I agree with the law. Animal abuse is heinous. But if there’s gonna be an animal abuser registry, anyone working in a medical research lab needs to be on it. Sorry, but you can’t create a law like this and not expend it to EVERYONE who abuses animals. Research labs adopt from shelters too and there are even people who breed animals specifically to be tortured in the name of human comforts. Do you take medications for restless leg syndrome or let your doctor prescrine something for your kid’s Obsessive Disobedient Disorder? If so, you support animal abuse.
The law is admirable, but if California’s gonna do it, they need to open their eyes all the way.

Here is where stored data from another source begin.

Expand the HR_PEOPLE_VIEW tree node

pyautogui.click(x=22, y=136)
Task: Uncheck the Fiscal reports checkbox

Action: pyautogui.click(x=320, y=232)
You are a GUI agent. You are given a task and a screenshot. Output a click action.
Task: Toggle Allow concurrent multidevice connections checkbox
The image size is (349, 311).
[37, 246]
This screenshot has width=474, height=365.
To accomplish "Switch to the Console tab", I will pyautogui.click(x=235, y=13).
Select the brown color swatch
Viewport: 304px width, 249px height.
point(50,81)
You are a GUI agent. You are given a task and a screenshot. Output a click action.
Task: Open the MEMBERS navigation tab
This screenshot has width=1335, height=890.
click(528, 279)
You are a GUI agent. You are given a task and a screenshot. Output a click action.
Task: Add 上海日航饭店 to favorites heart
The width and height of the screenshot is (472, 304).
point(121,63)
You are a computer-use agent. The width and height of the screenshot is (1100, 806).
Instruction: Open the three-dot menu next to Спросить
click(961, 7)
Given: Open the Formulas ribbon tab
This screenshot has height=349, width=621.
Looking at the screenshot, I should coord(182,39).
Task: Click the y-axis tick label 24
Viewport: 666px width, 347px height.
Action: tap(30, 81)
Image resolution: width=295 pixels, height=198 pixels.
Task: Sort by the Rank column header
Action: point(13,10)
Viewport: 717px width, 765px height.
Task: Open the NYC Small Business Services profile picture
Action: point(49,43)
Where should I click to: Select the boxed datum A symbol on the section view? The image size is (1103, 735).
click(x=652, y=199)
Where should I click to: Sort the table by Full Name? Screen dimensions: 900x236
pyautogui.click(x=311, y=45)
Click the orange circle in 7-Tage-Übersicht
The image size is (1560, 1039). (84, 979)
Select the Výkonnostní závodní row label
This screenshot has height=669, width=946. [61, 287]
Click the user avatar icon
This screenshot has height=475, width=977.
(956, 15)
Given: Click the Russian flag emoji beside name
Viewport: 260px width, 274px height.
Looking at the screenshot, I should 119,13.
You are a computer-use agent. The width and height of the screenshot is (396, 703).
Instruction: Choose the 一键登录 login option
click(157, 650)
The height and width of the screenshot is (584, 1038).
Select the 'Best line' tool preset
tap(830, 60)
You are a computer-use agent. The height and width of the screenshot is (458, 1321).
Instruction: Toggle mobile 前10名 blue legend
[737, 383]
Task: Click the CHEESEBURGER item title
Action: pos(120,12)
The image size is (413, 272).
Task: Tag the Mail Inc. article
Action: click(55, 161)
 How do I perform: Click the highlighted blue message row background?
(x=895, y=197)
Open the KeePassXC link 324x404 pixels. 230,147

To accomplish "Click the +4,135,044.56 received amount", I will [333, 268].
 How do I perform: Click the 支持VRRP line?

The “scarlet letter” sex offender registry programs in California make me ashamed of my state. Branding someone who once exposed themselves in public or, god forbid, flirted with an imaginary 14 year old on an NBC tabloid show, is the height of paternalist sexism. And even in extreme cases (rape, dogfighting) I don’t see the sense or ethics in labeling someone for life based on one evil act.
Also, we’re playing with fire when we endorse any aspect of the prison-industrial complex. It’s not hard to imagine a registry program for anyone who’s ever monkey wrenched an animal industry; say, by rescuing chickens from a poultry farm.
IMO we should refrain from jailing, or promoting the jailing of, anyone.
Just a clarification: I’m not saying we shouldn’t protect ourselves from the Dahmers of the world. But Dahmers exist in a particular cultural context, and that context includes us saying, as a society, that it’s all right to jail/kill the less powerful. Take away the social support for violence — and violence includes prisons — and violence would be rare indeed.
Forgive the double-post spam: I just want to reiterate that intersectionality means emptying prisons as much as it does emptying other kinds of cages.